Les agences des Nations unies recommandent de renforcer les filets de sécurité sociale et de soutenir l’agriculture locale résiliente. Le développement des circuits courts et la réduction du gaspillage alimentaire figurent également parmi les leviers actionnables à court terme.

La crise migratoire de Ceuta rappelle que la stabilité régionale passe aussi par la lutte contre la précarité. Tant que le coût de la vie continuera d’augmenter et que l’inflation alimentaire grignotera les budgets, les drames humains aux frontières de l’Europe se poursuivront. L’impact économique de cette flambée des prix constitue un défi que le royaume ne pourra relever seul.

Les questions qui dérangent

Est-ce que le chiffre de 38% veut dire que les prix ont augmenté autant pour tout le monde ?

Pas exactement. Il s'agit du budget minimum pour manger varié, pas des dépenses réelles. Les ménages les plus pauvres ressentent une pression encore plus forte car la nourriture pèse plus lourd dans leurs dépenses.

Faut-il des revenus plus élevés pour se nourrir aujourd'hui qu'en 2017 ?

Oui, clairement. Le coût du panier minimal est passé de 2,63 à 3,64 dollars par jour. Les salaires n'ont pas suivi au même rythme, surtout pour les familles précaires.

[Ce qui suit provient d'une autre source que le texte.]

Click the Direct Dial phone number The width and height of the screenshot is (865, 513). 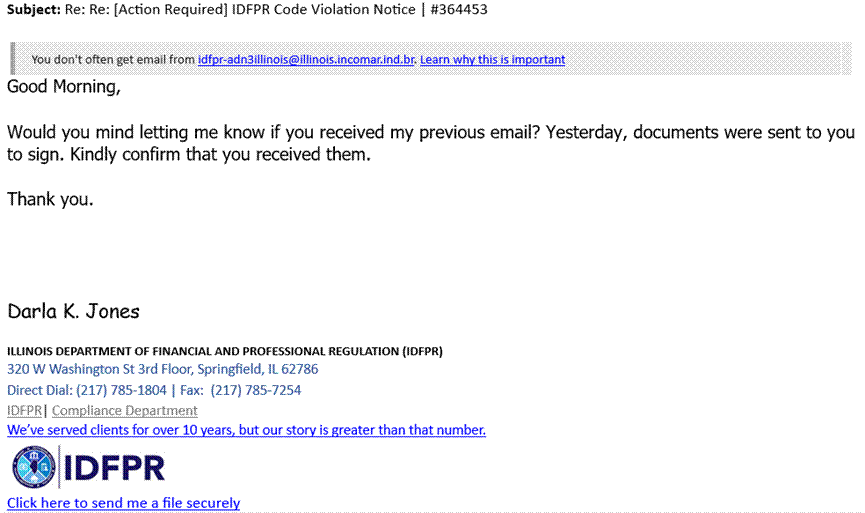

Ça vaut le coup de comparer ce chiffre avec ce qu'on dépense vraiment au marché ?

Le rapport utilise des dollars internationaux pour comparer les pays entre eux. Sur le terrain, une famille de cinq personnes à Fnideq peut mettre plus de la moitié de son budget dans l'assiette.

Quel est le lien entre cette hausse des prix et la crise migratoire à Ceuta ?

Les témoignages montrent que l'inflation alimentaire pousse des gens à tenter l'exil. La sécheresse, le coût du transport et la dépendance au blé importé rendent la vie chère. Cela alimente un sentiment d'abandon dans le nord.